The tradeoff is that we lose the ability to point people to a clean wrapper around an EpiNow2 call. That was particularly a desired feature from @kgostic; pointing interested parties to a legible EpiNow2 spec. With this kind of change, it'll be tricky to keep that legibility I think (but perhaps I'm lacking imagination!).

The random walk example is helpful here because I think we could think through the call as something like our existing EpiNow2 call:

https://github.com/CDCgov/cfa-epinow2-pipeline/blob/c04c8f857e49530ffad946ea582f404a42098735/R/fit_model.R#L18-L24

But it would require a fair amount of copy/paste to deal with basically this one section:

https://github.com/CDCgov/cfa-epinow2-pipeline/blob/c04c8f857e49530ffad946ea582f404a42098735/R/fit_model.R#L25-L34

That's......not ideal. Alternatively, we could give up the legibility of the EpiNow2 call. I'm willing to be convinced that's a good idea to reduce code duplication, but I think we should get to a nice vignette (#38), see what the necessary components are there, and then make the code more complex from there.

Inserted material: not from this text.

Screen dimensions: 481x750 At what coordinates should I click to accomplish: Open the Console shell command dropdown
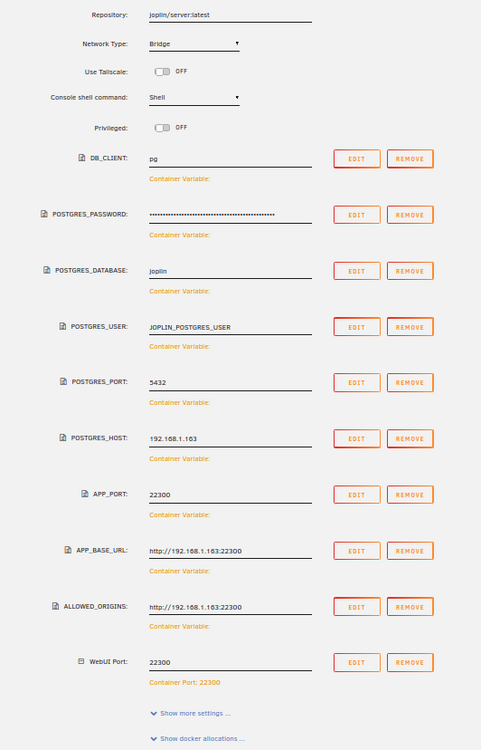click(x=194, y=98)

The bigger question is how we pass our desired spec into the pipeline. I think an answer like this is useful and a pretty small tweak but I think we should weigh the pros/cons:

do.call( some_opts_func, config[["some_opts]] )

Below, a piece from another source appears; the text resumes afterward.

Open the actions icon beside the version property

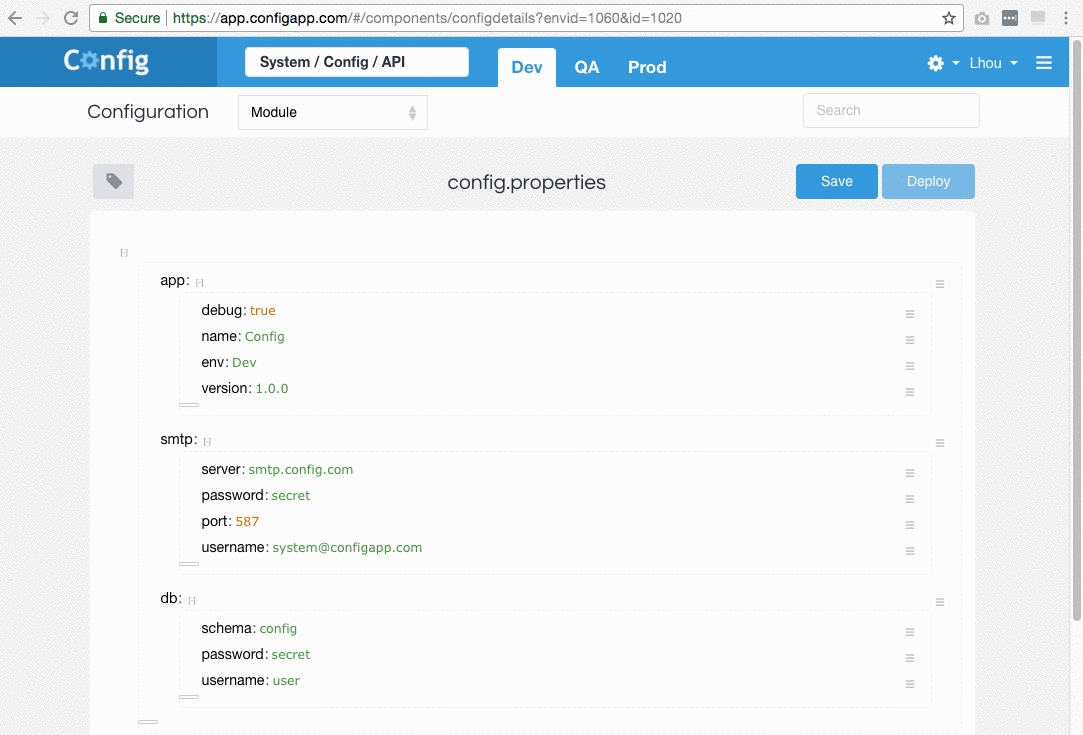(910, 392)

It would make testing and one-off edits dramatically easier. Perhaps that's worth it on its face! (I think it might be)

The downside is that it would allow us to run basically any combination of EpiNow2 features, whether or not we've tested/validated the combination. I'd feel more comfortable with that choice if/when we had multiple models running and could compare, but at the moment we don't have that safety net. Perhaps we should design for the future anyway?

In either case, I think these are pretty small tweaks and I think I'm vaguely in favor of them. My impression earlier in the call is that there were proposals for much larger changes in mind...


The thing I want to emphasize is that I don't think we want to be doing lots of prototyping with EpiNow2 here. I want this pipeline to have a clean, robust spec and then leave it alone. I'd like to run it daily on a schedule and go work on other models. Because that's my goal, my design bias is toward simplicity rather than easy prototyping for this particular pipeline.